Locate the word "trash" in the material, then show every line that holds it.
'''
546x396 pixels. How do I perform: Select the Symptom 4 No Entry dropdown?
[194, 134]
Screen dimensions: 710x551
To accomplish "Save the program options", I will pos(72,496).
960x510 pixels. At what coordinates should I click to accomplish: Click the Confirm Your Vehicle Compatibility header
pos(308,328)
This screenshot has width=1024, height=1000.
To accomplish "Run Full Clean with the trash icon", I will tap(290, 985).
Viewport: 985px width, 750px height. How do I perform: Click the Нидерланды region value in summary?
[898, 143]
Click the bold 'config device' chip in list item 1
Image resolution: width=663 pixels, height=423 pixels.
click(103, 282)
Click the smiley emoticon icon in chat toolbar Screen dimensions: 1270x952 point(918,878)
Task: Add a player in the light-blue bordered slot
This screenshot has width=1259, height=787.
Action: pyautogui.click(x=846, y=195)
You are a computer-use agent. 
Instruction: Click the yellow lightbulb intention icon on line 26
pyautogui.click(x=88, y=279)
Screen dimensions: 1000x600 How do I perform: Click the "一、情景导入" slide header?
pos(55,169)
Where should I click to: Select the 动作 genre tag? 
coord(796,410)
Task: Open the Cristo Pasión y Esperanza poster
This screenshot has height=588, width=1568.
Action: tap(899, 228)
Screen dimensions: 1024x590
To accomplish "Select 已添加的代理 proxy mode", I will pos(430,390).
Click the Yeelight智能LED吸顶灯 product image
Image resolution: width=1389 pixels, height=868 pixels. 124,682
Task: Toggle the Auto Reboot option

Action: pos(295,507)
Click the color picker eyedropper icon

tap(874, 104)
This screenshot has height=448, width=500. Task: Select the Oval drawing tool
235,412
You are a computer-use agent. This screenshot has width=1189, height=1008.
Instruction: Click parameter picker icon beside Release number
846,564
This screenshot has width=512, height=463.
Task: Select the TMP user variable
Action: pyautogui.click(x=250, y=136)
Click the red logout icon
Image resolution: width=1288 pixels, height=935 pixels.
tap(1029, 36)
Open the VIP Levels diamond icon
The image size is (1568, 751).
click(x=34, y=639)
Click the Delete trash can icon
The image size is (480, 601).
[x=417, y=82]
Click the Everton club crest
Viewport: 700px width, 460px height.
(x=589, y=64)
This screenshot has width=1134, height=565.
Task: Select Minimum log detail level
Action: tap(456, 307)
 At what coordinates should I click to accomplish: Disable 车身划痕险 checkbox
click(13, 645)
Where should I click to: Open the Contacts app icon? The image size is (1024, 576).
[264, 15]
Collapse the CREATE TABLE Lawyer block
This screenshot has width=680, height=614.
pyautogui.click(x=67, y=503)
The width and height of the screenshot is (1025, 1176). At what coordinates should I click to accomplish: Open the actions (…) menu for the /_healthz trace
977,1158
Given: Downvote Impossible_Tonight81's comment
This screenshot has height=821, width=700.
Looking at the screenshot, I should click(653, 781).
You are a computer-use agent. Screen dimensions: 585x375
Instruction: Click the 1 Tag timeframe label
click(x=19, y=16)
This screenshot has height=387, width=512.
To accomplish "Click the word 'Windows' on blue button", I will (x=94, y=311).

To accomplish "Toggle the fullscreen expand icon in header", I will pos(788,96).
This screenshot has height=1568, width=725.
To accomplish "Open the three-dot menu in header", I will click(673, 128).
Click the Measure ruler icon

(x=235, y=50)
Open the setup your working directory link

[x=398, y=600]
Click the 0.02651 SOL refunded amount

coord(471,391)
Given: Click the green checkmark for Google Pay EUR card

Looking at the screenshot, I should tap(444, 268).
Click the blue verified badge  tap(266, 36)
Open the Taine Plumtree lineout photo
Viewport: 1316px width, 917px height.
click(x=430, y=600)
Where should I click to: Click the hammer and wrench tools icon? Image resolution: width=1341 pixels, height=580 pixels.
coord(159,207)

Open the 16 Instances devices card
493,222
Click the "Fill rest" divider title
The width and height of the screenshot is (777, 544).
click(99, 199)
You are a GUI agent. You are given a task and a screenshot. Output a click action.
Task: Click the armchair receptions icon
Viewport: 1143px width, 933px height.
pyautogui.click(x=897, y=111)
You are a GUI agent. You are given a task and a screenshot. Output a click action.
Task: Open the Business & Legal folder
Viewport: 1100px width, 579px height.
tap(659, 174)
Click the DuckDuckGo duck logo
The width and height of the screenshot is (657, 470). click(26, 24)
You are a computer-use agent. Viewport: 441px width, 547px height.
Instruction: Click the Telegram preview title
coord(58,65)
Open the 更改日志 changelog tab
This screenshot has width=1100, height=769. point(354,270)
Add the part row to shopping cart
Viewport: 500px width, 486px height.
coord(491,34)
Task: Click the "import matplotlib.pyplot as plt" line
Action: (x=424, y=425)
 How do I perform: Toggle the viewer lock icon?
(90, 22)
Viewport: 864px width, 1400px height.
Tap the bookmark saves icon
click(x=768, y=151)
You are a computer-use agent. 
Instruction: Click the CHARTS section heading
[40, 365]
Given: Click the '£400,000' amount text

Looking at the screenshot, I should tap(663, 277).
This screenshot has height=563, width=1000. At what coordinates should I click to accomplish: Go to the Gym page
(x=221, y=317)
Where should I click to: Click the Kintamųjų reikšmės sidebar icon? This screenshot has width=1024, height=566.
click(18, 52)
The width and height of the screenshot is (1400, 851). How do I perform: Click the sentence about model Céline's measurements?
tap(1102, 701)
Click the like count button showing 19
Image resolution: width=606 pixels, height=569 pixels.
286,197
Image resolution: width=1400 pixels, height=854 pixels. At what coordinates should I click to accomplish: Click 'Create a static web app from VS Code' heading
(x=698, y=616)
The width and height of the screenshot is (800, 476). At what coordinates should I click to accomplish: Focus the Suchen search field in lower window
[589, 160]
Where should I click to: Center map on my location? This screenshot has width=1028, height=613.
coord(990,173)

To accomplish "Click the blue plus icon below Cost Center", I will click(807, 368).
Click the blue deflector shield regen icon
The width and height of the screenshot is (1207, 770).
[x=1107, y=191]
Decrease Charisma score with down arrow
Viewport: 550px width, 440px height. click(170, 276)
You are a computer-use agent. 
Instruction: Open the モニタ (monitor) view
'''
◆ **Solution to this problem**
To accomplish "Run Full Clean with the trash icon", I will tap(290, 985).
Click the Delete trash can icon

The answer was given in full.